The findings show that our ability to resist yawning when someone else near us yawns is limited, and that our urge to yawn is increased if we are instructed to resist yawning. Importantly, they also discovered that the urge to yawn is individual to each one of us.

Contagious yawning is triggered involuntarily when we observe another person yawn and is clinically seen as a form of echo-phenomena, such as the automatic imitation of another's words (echolalia) or actions (echopraxia).

To test the link between motor excitability and the neural basis for contagious yawning, the researchers used trans-cranial magnetic stimulation (TMS). They recruited 36 adults to help with their study. These volunteers viewed video clips showing someone else yawning and were instructed to either resist yawning or to allow themselves to yawn.

The participants were videoed throughout, and their yawns and stifled yawns were counted. In addition, the intensity of each participant's perceived urge to yawn was continuously recorded.

Using electrical stimulation the researchers were also able to increase the urge to yawn among participants.

The TMS measures demonstrated that each individual’s propensity for contagious yawning was determined by cortical excitability and physiological inhibition of the primary motor cortex.
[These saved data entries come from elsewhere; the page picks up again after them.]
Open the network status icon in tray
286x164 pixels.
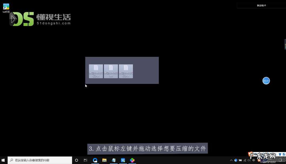pos(244,160)
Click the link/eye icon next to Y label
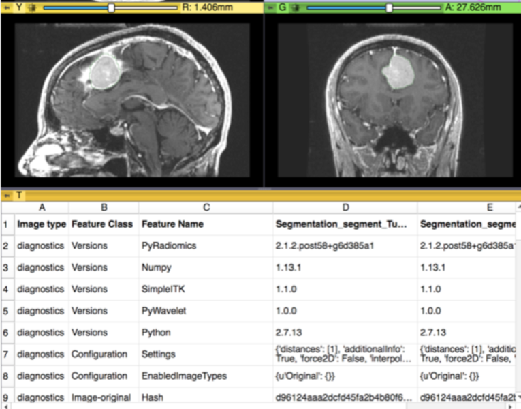The width and height of the screenshot is (521, 409). coord(31,7)
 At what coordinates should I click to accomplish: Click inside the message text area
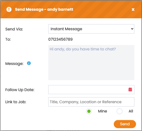pyautogui.click(x=91, y=63)
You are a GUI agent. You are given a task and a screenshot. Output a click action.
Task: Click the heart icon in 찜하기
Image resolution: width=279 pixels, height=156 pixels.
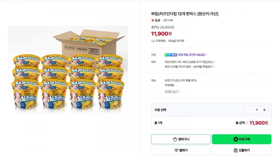[x=176, y=150]
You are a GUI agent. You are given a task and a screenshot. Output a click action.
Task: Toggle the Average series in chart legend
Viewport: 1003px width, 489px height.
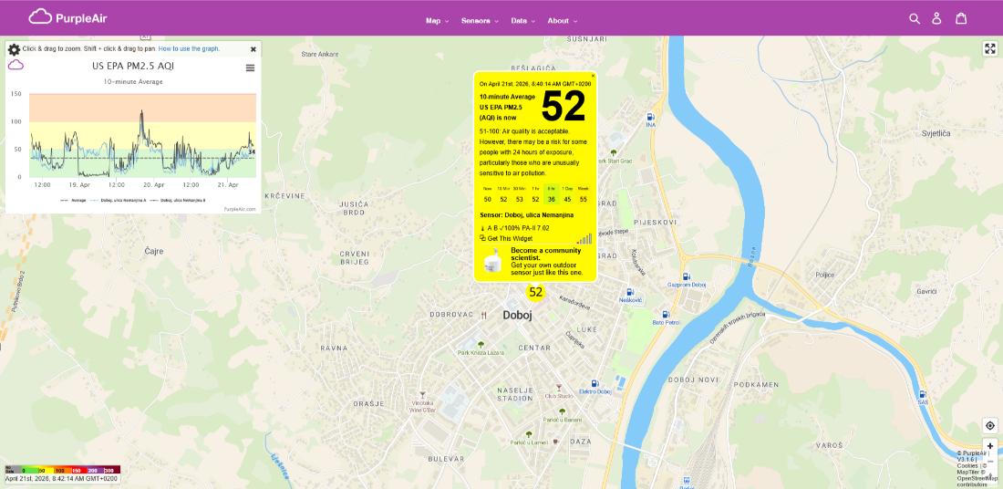pyautogui.click(x=77, y=199)
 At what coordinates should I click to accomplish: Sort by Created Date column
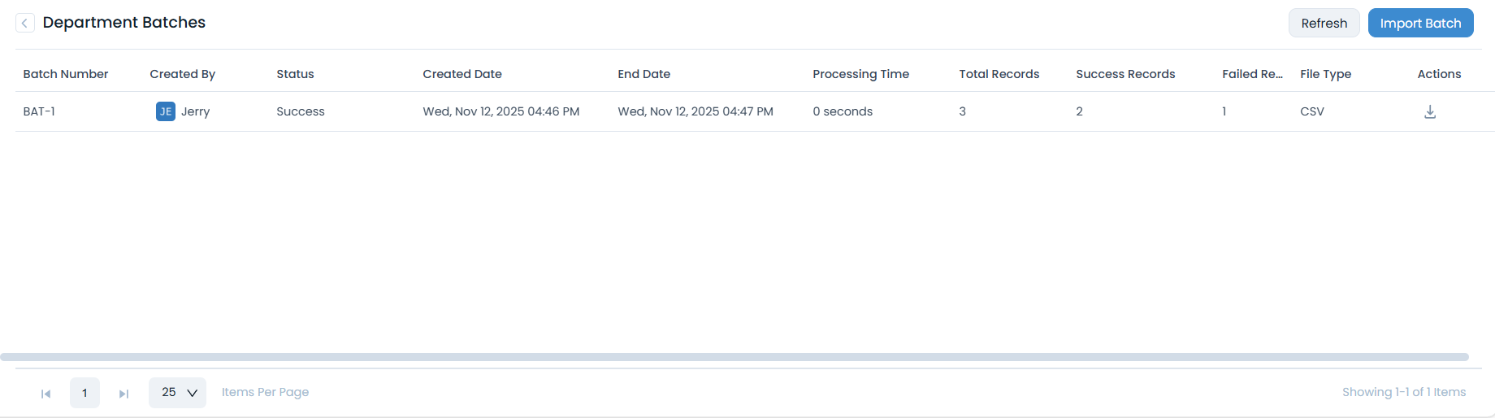tap(462, 74)
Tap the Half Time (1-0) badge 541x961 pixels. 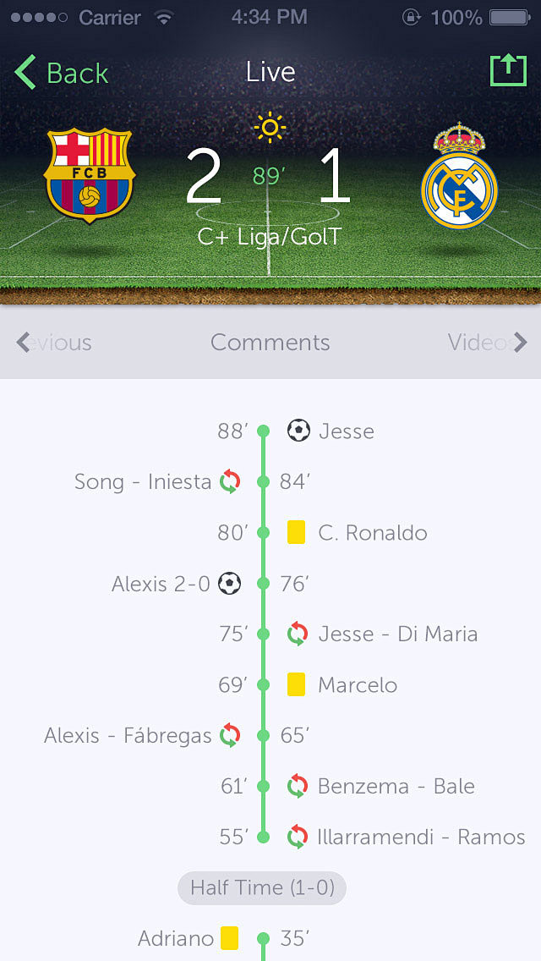coord(262,887)
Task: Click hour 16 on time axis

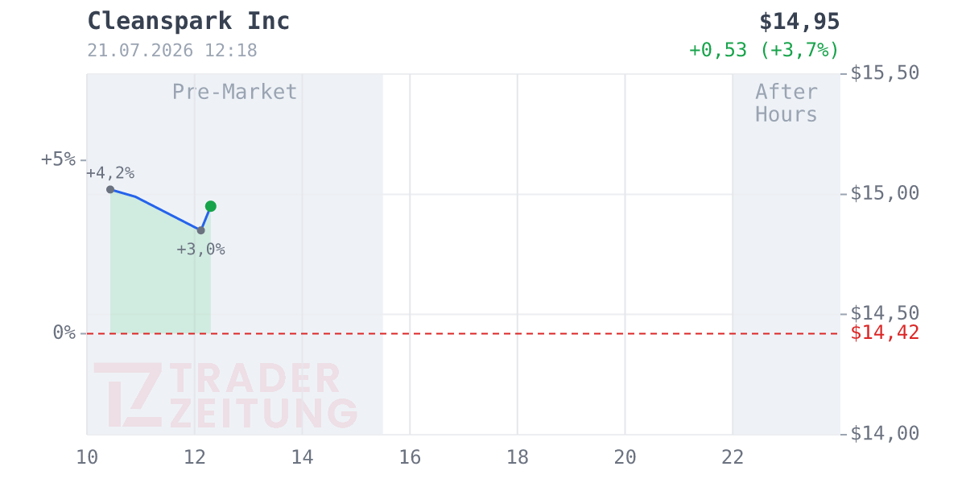Action: (410, 457)
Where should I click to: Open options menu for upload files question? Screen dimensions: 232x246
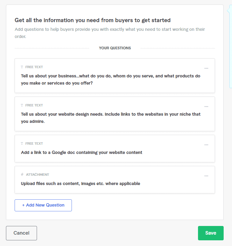tap(206, 176)
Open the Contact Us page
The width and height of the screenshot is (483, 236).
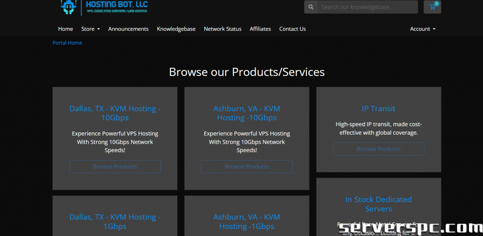coord(292,29)
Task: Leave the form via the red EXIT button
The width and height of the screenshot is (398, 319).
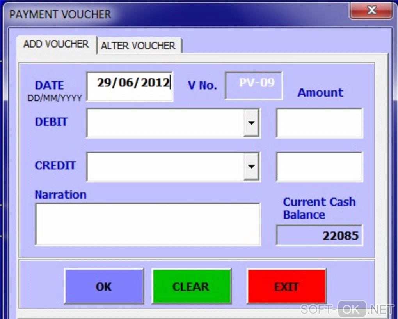Action: click(x=286, y=286)
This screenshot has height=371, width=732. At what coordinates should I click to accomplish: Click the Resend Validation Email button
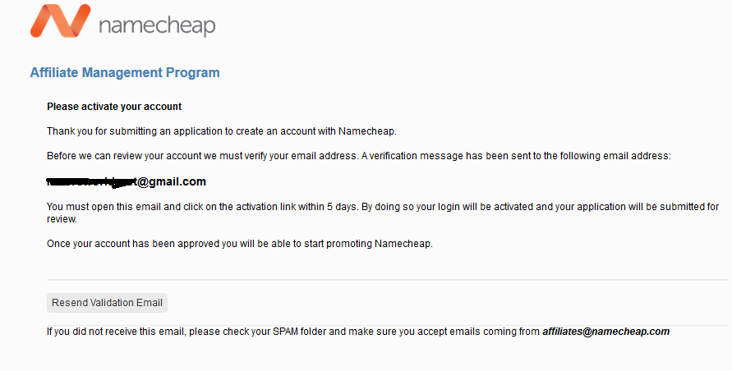(x=107, y=303)
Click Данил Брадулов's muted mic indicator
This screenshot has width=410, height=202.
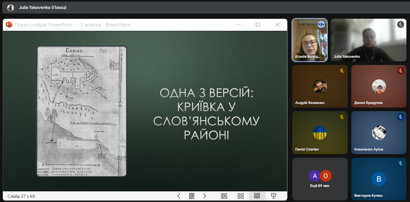(x=400, y=71)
Researchers believe their findings may be particularly important in understanding further the association between motor excitability and the occurrence of echo-phenomena in a wide range of clinical conditions such as epilepsy, dementia, autism, and Tourette syndrome. Realizing how alterations in cortical excitability give rise to neural disorders would allow scientists to use TMS and modulate imbalances in brain networks.